Ever wonder where the 0.05 probability level number was derived?  Ever wonder if that is the best number?  How many of you were taught in your introduction to statistics course that 0.05 is the probability level necessary for rejecting the null hypothesis of no difference?  This confidence may be spurious.  As Paul Bakker indicates in the AEA 365 blog post for March 28, “Before you analyze your data, discuss with your clients and the relevant decision makers the level of confidence they need to make a decision.”  Do they really need to be 95% confident?  Or would 90% confidence be sufficient?  What about 75% or even 55%?
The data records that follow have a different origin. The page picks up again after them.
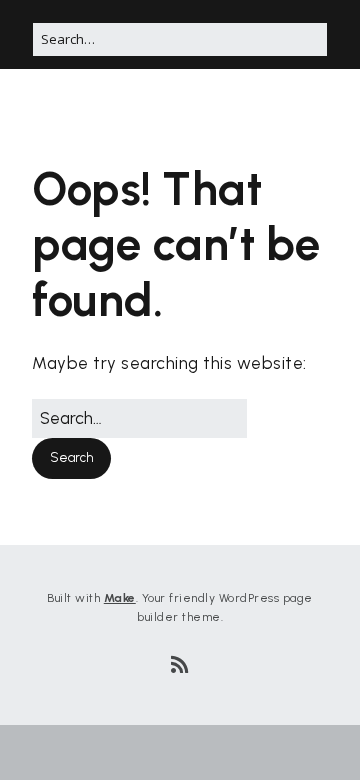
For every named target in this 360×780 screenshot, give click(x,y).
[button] (71, 458)
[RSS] (180, 665)
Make (120, 598)
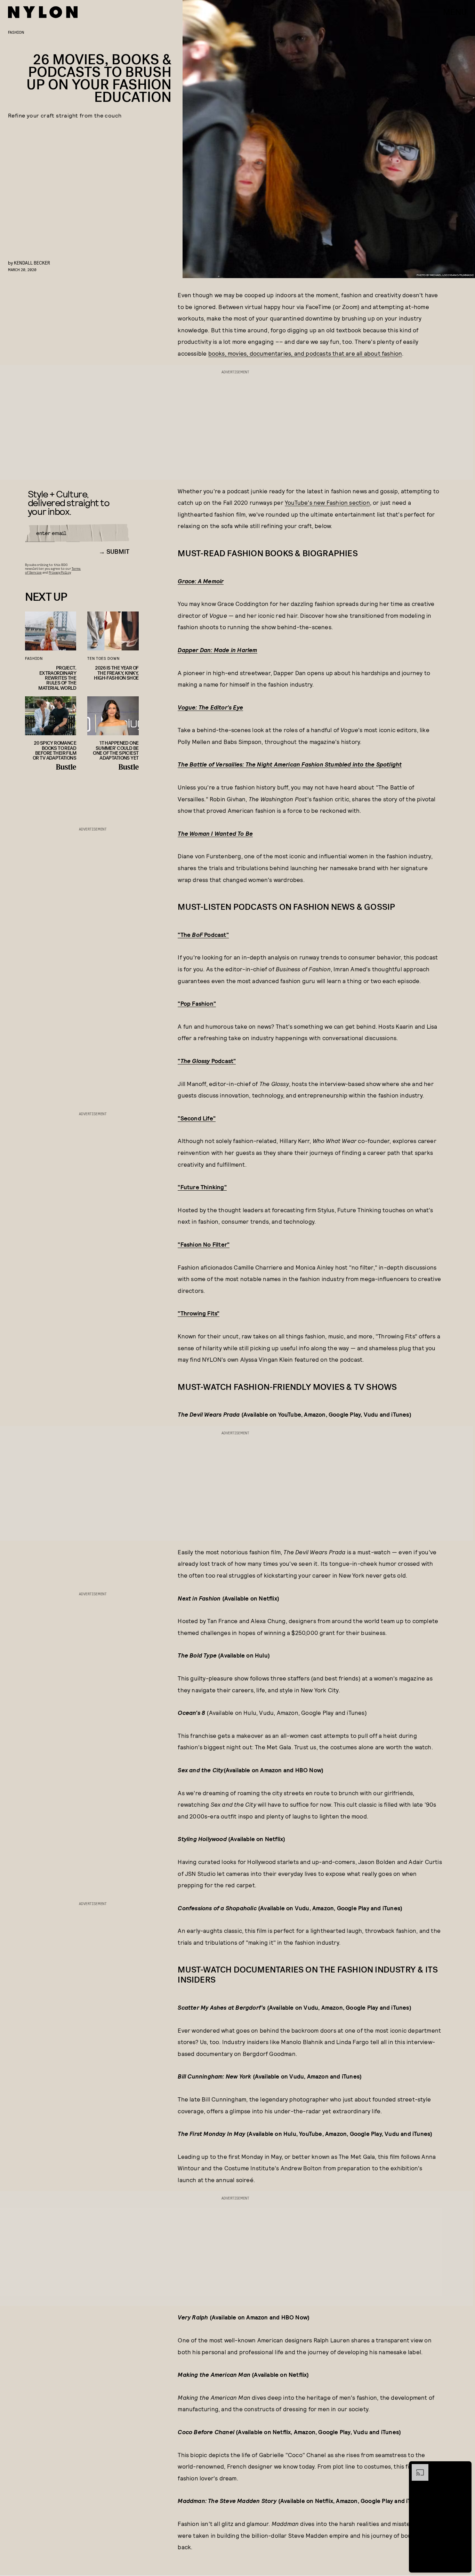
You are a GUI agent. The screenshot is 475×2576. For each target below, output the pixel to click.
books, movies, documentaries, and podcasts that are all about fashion (305, 353)
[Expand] (416, 2467)
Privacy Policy (60, 572)
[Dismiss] (463, 2467)
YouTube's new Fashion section (327, 502)
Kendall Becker (32, 263)
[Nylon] (43, 12)
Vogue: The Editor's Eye (210, 707)
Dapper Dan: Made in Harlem (217, 649)
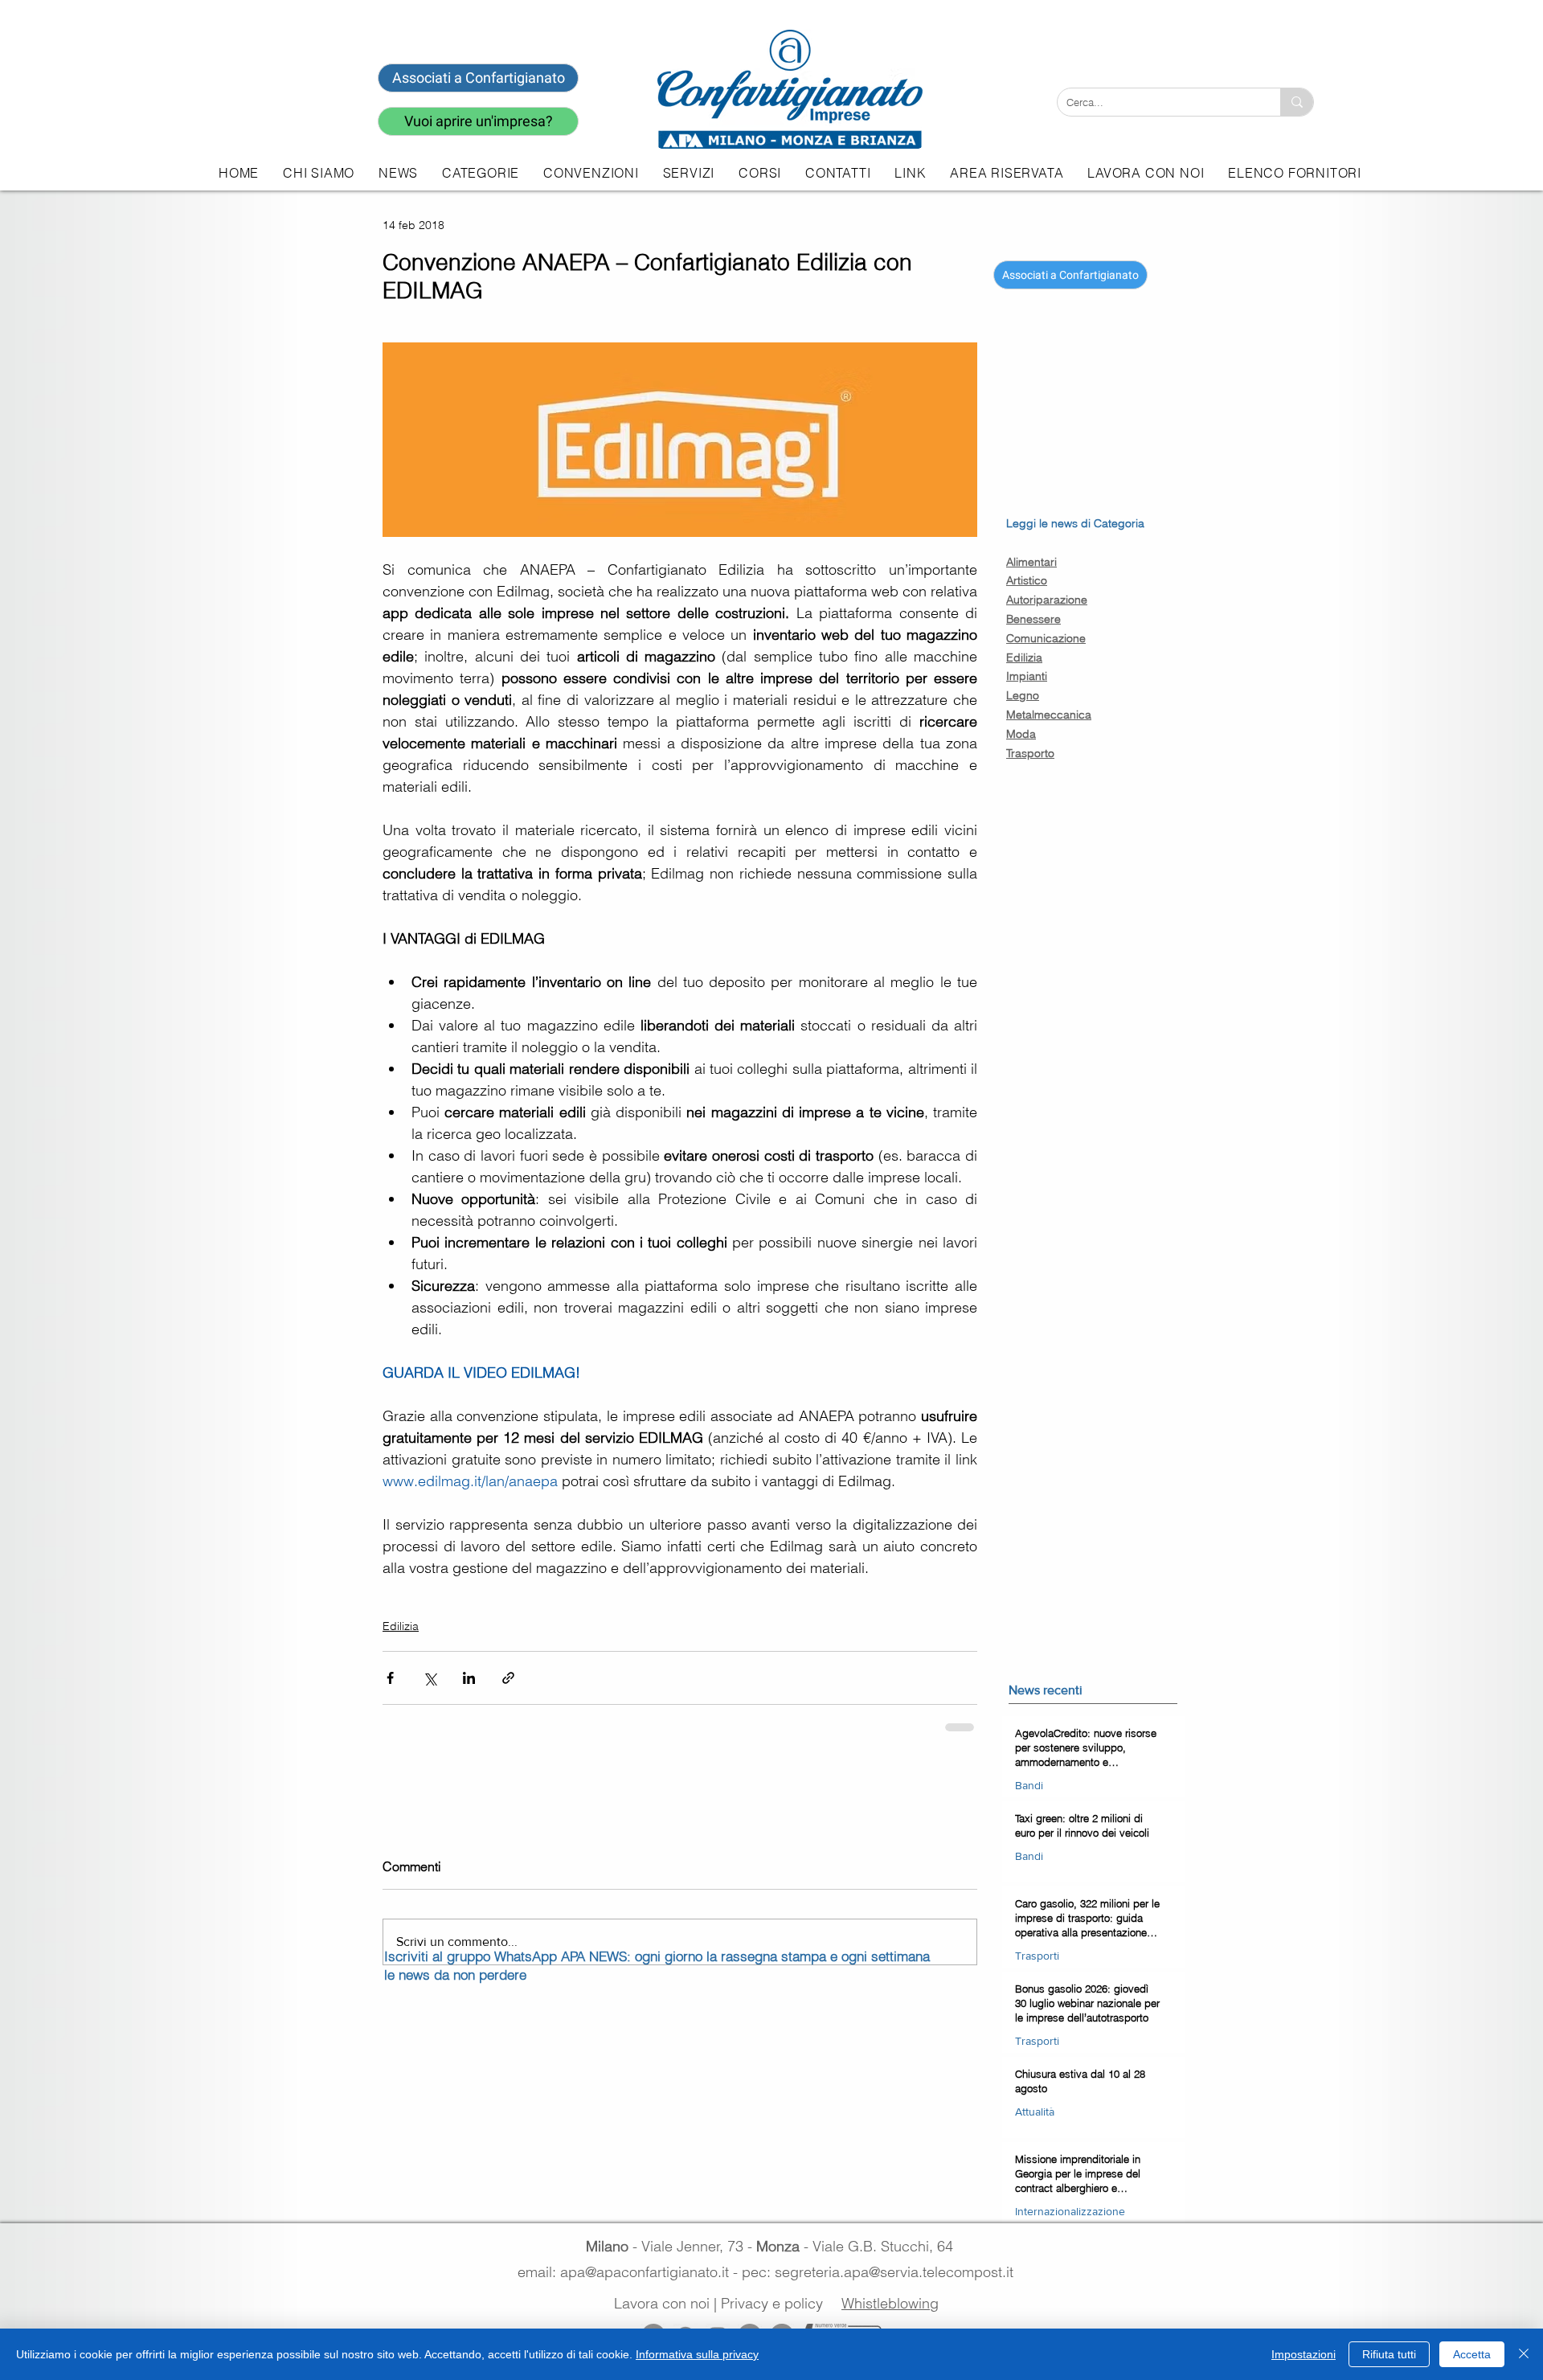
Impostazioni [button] (1303, 2354)
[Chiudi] (1523, 2354)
Think about it for a minute?  If you were a brain surgeon, you wouldn’t want anything less than 99.99% confidence;  if you were looking at level of risk for a stock market investment, 55% would probably make you a lot of money.  The academic community  has held to and used the probability level of 0.05 for years (the computation of the p value dating back to 1770).   (Quoting Wikipedia, ” In the 1770s Laplace considered the statistics of almost half a million births. The statistics showed an excess of boys compared to girls. He concluded by calculation of a p-value that the excess was a real, but unexplained, effect.”) Fisher first proposed the 0.05 level in 1025 and established a one in 20 limit for statistical significance when considering a two tailed test.   Sometimes the academic community makes the probability level even more restrictive by using 0.01 or 0.001 to demonstrate that the findings are significant.  Scientific journals expect 95% confidence or a probability level of at least 0.05.

Although I have held to these levels, especially when I publish a manuscript, I have often wondered if this level makes sense.  If I am only curious about a difference, do I need 0.05?  Oor could I use 0.10 or 0.15 or even 0.20?  I have often asked students if they are conducting confirmatory or exploratory research?  I think confirmatory research expects a more stringent probability level.  I think exploratory research requires a less stringent probability level.  The 0.05 seems so arbitrary.

Then there is the grounded theory approach which doesn’t use a probability level.  It generates theory from categories which are generated from concepts which are identified from data, usually qualitative in nature.  It uses language like fit, relevance, workability, and modifiability.  It does not report statistically significant probabilities as it doesn’t use inferential statistics.  Instead, it uses a series of probability statements about the relationships between concepts.

So what do we do?  What do you do?  Let me know.